There’s a momentous feeling you get when you meet a legend face to face. The feeling that overwhelms you seems to never be of nerves or anxiety. It’s the engulfing sense of being in the presence of one you may not necessarily admire, but respect, for their talent, their dedication to success and drive. An earned respect that no one can strip away. That’s what I felt when I sat down with Lubov Azria, Chief Creative Director of Max Azria Group in her New York showroom.  A stylishly classic and beautiful women, Azria gave us a glint into her world of BCBG and Hervé Léger.
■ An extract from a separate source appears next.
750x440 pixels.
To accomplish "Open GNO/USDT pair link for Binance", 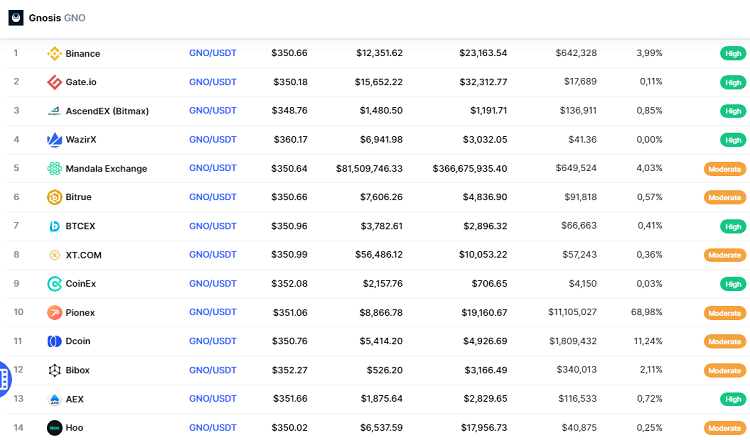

I see similar silhouettes each season, but it’s something new you can add to your wardrobe. Where does the inspiration come from?
For Herve Leger or BCBG?

So, there two completely different lines. For BCBG, the inspiration comes from travel, art, what we see in culture, social media, different things, because we want to be current. We want to wear things that we want to wear. So we always go through the process of ok, “have you seen this art show” “have you seen this exhibit”. Like from biennial, we got so many great ideas about what we wanted to say with the clothing.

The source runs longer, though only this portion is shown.